(Saved data entries)
..............................

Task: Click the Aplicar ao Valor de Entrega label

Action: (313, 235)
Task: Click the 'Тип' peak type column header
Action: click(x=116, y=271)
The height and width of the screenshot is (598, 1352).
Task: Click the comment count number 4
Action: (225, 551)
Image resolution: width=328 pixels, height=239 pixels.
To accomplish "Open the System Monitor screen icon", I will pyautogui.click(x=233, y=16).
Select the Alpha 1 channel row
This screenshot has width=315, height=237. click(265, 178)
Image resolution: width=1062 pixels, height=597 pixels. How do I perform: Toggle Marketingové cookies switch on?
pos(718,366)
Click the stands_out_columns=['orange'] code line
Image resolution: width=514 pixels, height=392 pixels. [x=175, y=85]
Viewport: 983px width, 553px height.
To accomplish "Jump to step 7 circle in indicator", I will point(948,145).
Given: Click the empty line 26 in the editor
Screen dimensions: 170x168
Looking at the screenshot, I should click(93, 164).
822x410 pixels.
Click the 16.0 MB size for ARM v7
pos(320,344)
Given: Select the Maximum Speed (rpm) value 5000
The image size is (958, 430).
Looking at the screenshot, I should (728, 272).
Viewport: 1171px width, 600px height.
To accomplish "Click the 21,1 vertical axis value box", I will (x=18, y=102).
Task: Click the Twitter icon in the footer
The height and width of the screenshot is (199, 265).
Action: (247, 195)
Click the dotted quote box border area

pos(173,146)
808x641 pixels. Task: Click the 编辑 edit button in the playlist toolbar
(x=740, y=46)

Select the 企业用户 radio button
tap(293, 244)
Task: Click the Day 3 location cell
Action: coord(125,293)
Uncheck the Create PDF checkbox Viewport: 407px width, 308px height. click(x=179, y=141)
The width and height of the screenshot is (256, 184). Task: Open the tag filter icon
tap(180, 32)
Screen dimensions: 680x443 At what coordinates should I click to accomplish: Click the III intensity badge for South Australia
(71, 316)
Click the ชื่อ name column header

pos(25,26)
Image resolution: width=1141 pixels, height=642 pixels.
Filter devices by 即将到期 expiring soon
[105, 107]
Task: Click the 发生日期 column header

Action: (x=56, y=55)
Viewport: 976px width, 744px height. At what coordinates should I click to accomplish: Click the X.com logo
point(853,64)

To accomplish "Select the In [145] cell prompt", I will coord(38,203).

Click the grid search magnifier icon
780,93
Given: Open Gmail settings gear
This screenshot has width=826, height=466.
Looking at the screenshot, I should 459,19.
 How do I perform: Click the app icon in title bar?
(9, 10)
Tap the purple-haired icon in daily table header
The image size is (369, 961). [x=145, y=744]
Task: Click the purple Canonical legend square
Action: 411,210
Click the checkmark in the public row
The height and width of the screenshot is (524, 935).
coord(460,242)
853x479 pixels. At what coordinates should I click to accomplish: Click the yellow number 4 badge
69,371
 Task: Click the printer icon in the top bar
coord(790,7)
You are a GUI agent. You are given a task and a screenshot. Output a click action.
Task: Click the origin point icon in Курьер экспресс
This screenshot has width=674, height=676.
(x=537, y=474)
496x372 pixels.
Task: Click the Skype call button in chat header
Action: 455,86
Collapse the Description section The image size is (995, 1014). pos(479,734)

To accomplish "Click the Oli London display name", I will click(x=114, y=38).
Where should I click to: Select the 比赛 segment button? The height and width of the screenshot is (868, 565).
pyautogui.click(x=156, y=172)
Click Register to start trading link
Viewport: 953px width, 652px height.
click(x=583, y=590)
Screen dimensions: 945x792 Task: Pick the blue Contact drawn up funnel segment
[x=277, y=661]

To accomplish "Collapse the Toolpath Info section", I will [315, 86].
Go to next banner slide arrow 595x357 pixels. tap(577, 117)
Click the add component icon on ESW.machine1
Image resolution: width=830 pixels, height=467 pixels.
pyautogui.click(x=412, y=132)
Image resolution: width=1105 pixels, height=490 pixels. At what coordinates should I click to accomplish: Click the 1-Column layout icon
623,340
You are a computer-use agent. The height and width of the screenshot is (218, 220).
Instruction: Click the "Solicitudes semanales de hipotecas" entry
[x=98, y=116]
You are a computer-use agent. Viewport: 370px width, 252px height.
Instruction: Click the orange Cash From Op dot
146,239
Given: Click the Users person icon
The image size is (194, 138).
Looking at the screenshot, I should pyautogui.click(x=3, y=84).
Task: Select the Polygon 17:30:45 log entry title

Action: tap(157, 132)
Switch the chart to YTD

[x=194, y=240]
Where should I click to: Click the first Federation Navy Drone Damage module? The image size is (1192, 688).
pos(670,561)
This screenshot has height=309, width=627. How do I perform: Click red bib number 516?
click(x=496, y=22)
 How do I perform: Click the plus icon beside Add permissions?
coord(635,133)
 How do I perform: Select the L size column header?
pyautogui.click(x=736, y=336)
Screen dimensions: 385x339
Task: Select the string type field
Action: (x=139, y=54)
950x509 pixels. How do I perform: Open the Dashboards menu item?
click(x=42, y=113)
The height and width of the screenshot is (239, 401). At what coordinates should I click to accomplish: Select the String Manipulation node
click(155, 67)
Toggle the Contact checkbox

..............................

--- YOUR GOAL ---
Retype exactly the lines from the first line of the records above through the line containing "Task: Click the Twitter icon in the footer", both included, and nothing else.

--- EXERCISE ANSWER ---
Task: Click the Aplicar ao Valor de Entrega label

Action: (313, 235)
Task: Click the 'Тип' peak type column header
Action: click(x=116, y=271)
The height and width of the screenshot is (598, 1352).
Task: Click the comment count number 4
Action: (225, 551)
Image resolution: width=328 pixels, height=239 pixels.
To accomplish "Open the System Monitor screen icon", I will pyautogui.click(x=233, y=16).
Select the Alpha 1 channel row
This screenshot has width=315, height=237. click(265, 178)
Image resolution: width=1062 pixels, height=597 pixels. How do I perform: Toggle Marketingové cookies switch on?
pos(718,366)
Click the stands_out_columns=['orange'] code line
Image resolution: width=514 pixels, height=392 pixels. [x=175, y=85]
Viewport: 983px width, 553px height.
To accomplish "Jump to step 7 circle in indicator", I will point(948,145).
Given: Click the empty line 26 in the editor
Screen dimensions: 170x168
Looking at the screenshot, I should click(93, 164).
822x410 pixels.
Click the 16.0 MB size for ARM v7
pos(320,344)
Given: Select the Maximum Speed (rpm) value 5000
The image size is (958, 430).
Looking at the screenshot, I should (728, 272).
Viewport: 1171px width, 600px height.
To accomplish "Click the 21,1 vertical axis value box", I will (x=18, y=102).
Task: Click the Twitter icon in the footer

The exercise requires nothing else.